[Directions]
Output all entries precisely.

[Data listing]
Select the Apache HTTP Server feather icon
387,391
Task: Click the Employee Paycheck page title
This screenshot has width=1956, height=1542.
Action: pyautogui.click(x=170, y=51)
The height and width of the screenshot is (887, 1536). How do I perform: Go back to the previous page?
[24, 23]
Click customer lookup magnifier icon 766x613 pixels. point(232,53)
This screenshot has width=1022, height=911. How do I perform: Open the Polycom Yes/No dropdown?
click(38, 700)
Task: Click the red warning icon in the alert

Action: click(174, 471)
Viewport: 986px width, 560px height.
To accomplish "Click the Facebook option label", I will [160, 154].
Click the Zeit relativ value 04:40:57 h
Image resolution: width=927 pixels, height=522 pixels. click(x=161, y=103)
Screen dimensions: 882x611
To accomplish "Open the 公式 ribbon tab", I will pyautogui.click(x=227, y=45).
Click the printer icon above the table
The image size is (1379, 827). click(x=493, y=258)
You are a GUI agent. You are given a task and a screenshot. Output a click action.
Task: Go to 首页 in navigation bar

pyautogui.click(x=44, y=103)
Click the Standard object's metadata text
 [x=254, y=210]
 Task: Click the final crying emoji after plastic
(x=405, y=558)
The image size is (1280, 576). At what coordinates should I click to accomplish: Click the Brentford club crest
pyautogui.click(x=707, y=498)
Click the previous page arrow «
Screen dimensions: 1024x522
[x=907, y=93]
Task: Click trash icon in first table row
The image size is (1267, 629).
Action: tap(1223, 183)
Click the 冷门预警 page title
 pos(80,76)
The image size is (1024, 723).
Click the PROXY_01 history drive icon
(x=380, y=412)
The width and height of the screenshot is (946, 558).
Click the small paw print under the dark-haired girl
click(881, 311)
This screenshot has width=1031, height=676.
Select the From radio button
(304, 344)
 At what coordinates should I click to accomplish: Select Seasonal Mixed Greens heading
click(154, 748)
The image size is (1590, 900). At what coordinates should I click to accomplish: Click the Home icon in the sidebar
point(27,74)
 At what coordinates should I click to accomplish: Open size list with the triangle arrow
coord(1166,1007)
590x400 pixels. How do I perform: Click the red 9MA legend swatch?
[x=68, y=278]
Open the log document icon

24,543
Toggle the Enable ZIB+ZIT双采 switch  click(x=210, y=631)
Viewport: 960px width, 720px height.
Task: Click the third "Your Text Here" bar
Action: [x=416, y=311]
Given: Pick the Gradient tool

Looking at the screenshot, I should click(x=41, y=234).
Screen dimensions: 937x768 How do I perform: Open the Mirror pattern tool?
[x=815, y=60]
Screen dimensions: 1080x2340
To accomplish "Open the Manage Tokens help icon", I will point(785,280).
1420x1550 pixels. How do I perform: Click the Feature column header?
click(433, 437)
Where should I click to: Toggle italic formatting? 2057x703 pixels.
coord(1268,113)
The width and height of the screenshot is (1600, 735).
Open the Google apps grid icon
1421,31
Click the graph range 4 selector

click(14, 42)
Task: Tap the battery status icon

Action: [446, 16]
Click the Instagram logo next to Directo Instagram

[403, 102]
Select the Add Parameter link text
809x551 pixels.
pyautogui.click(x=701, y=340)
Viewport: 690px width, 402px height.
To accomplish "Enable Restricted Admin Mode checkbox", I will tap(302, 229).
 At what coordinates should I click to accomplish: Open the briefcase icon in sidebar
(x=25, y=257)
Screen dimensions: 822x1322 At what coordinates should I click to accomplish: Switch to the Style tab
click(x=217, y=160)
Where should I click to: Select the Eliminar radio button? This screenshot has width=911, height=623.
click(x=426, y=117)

[Output for this task]
Select the Apache HTTP Server feather icon
387,391
Task: Click the Employee Paycheck page title
This screenshot has width=1956, height=1542.
Action: pyautogui.click(x=170, y=51)
The height and width of the screenshot is (887, 1536). How do I perform: Go back to the previous page?
[24, 23]
Click customer lookup magnifier icon 766x613 pixels. point(232,53)
This screenshot has width=1022, height=911. How do I perform: Open the Polycom Yes/No dropdown?
click(38, 700)
Task: Click the red warning icon in the alert

Action: click(174, 471)
Viewport: 986px width, 560px height.
To accomplish "Click the Facebook option label", I will [160, 154].
Click the Zeit relativ value 04:40:57 h
Image resolution: width=927 pixels, height=522 pixels. click(x=161, y=103)
Screen dimensions: 882x611
To accomplish "Open the 公式 ribbon tab", I will pyautogui.click(x=227, y=45).
Click the printer icon above the table
The image size is (1379, 827). click(x=493, y=258)
You are a GUI agent. You are given a task and a screenshot. Output a click action.
Task: Go to 首页 in navigation bar

pyautogui.click(x=44, y=103)
Click the Standard object's metadata text
 [x=254, y=210]
 Task: Click the final crying emoji after plastic
(x=405, y=558)
The image size is (1280, 576). At what coordinates should I click to accomplish: Click the Brentford club crest
pyautogui.click(x=707, y=498)
Click the previous page arrow «
Screen dimensions: 1024x522
[x=907, y=93]
Task: Click trash icon in first table row
The image size is (1267, 629).
Action: tap(1223, 183)
Click the 冷门预警 page title
 pos(80,76)
The image size is (1024, 723).
Click the PROXY_01 history drive icon
(x=380, y=412)
The width and height of the screenshot is (946, 558).
Click the small paw print under the dark-haired girl
click(881, 311)
This screenshot has width=1031, height=676.
Select the From radio button
(304, 344)
 At what coordinates should I click to accomplish: Select Seasonal Mixed Greens heading
click(154, 748)
The image size is (1590, 900). At what coordinates should I click to accomplish: Click the Home icon in the sidebar
point(27,74)
 At what coordinates should I click to accomplish: Open size list with the triangle arrow
coord(1166,1007)
590x400 pixels. How do I perform: Click the red 9MA legend swatch?
[x=68, y=278]
Open the log document icon

24,543
Toggle the Enable ZIB+ZIT双采 switch  click(x=210, y=631)
Viewport: 960px width, 720px height.
Task: Click the third "Your Text Here" bar
Action: [x=416, y=311]
Given: Pick the Gradient tool

Looking at the screenshot, I should click(x=41, y=234).
Screen dimensions: 937x768 How do I perform: Open the Mirror pattern tool?
[x=815, y=60]
Screen dimensions: 1080x2340
To accomplish "Open the Manage Tokens help icon", I will point(785,280).
1420x1550 pixels. How do I perform: Click the Feature column header?
click(433, 437)
Where should I click to: Toggle italic formatting? 2057x703 pixels.
coord(1268,113)
The width and height of the screenshot is (1600, 735).
Open the Google apps grid icon
1421,31
Click the graph range 4 selector

click(14, 42)
Task: Tap the battery status icon

Action: [446, 16]
Click the Instagram logo next to Directo Instagram

[403, 102]
Select the Add Parameter link text
809x551 pixels.
pyautogui.click(x=701, y=340)
Viewport: 690px width, 402px height.
To accomplish "Enable Restricted Admin Mode checkbox", I will tap(302, 229).
 At what coordinates should I click to accomplish: Open the briefcase icon in sidebar
(x=25, y=257)
Screen dimensions: 822x1322 At what coordinates should I click to accomplish: Switch to the Style tab
click(x=217, y=160)
Where should I click to: Select the Eliminar radio button? This screenshot has width=911, height=623.
click(x=426, y=117)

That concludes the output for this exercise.